Consignes:
#1 Dans la critique de Bande de Français, qu'est-ce qui est toujours bien garni en cohibas chez le créateur de l'agence de presse ?
#2 Reprenez la critique de Bande de Français à la suite de sa dernière phrase et prolongez-la.

Texte source:

= = = =

Après avoir longuement parlé de l’Affaire, voici qu’on passe enfin au plat de résistance, à ce qu’il y a de plus important en littérature – le texte ! Même si la polémique née suite à sa nomination pour le Renaudot a quelque peu fait oublier ce – détail. Il est donc urgent de sortir de la lumière éblouissante des projecteurs, de laisser-là les questions autour de l’autoédition propulsée par Amazon – questions dont dépendraient, à en croire ses pourfendeurs, la vie et la mort de la civilisation – et de remettre le texte sous les yeux du public afin de le sauver de la surmédiatisation de toute cette affaire qui menace effectivement de l’étouffer.
Bande de Français, c’est tout d’abord un titre bien choisi, parce que c’est exactement de cela qu’il s’agit, d’une bande d’émigrés plus ou moins jeunes, réunis à Tel Aviv par des racines hexagonales et une langue partagées ce qui crée des liens dans une terre dont certains sont loin de maîtriser la langue officielle. On y croise des journalistes (plus ou moins amateurs), une employée de musée reconvertie en marchande d’Art, un ancien hardeur devenu proprio de plusieurs appartements, et jusqu’au créateur d’une agence de presse qui, grâce à ses noubas et à sa boîte de cigares toujours bien garnie en cohibas, sert de ciment aux membres du groupe qui s’y donnent rendez-vous, s’ils ne hantent pas plutôt les bars et les plages de Tel Aviv.

= = = =

Données fournies:

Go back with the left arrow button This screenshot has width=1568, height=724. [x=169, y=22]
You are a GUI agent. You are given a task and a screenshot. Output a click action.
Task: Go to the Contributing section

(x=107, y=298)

= = = =

Réponses finales:
#1 Sa boîte de cigares.

#2
Le récit démarre sur les chapeaux de roue, dans le métro de Jérusalem, où Juliette, une des protagonistes en train de se rendre à la gare routière pour rejoindre Élias à Tel Aviv, essaie de contenir son malaise en se disant que les attentats « restent pourtant rarissimes sur la ligne » [1]Koskas, Marco, Bande de Français, p. 1. Édition du Kindle. Et voici que le lecteur, au bout de quelques petites phrases très peu extraordinaires, est propulsé dans la réalité d’une violence omniprésente depuis des décennies, une violence dont on arrive parfois à refouler l’imminence, mais qui se glisse dans les têtes où elle ronge les idées et finit par déteindre sur la représentation qu’on se fait du monde. Quant aux réflexions rassurantes de Juliette, elles ne la mettent pas à l’abri du coup de couteau venu de nulle part et auquel elle n’échappe que grâce à l’intervention d’une militaire. Un épisode sans doute banal dans le quotidien des Israéliens, mais qui prend toute son importance dans le récit que cet incident place ainsi dès le début sous le signe de l’illusion, de la violence et des blessures. L’illusion que la réalité s’applique à fracasser avec parfois une rare violence. Et comment le lecteur averti ne se poserait-il pas des questions à propos de cette autre réflexion de Juliette qui porte le doute et le désenchantement inscrits dans l’ADN de sa grammaire :
Qu’il [i.e. Élias] lui ait proposé de le rejoindre à Tel Aviv, c’est déjà incroyable. Inespéré. Une aubaine, quasiment ! A croire qu’il l’aime comme on aime quand on aime vraiment. [2]Koskas, Marco, Bande de Français, p. 3, Édition du Kindle.
« Incroyable », « A croire que » – des illusions, encore et toujours, et Juliette ne tardera pas à réaliser, une fois arrivée à Tel Aviv, l’amère réalité de l’état de sa relation avec Élias pour lequel elle n’est, en fin de compte, qu’un trou à boucher supplémentaire.
L’illusion et la blessure, ce sont, dans le récit de Juliette, d’Élias et de tous les autres, la Scylla et la Charybde entre lesquelles les protagonistes doivent se faufiler afin d’éviter le naufrage. Et l’histoire d’Ulysse nous apprend qu’il faut payer un prix, peu importe le choix du monstre.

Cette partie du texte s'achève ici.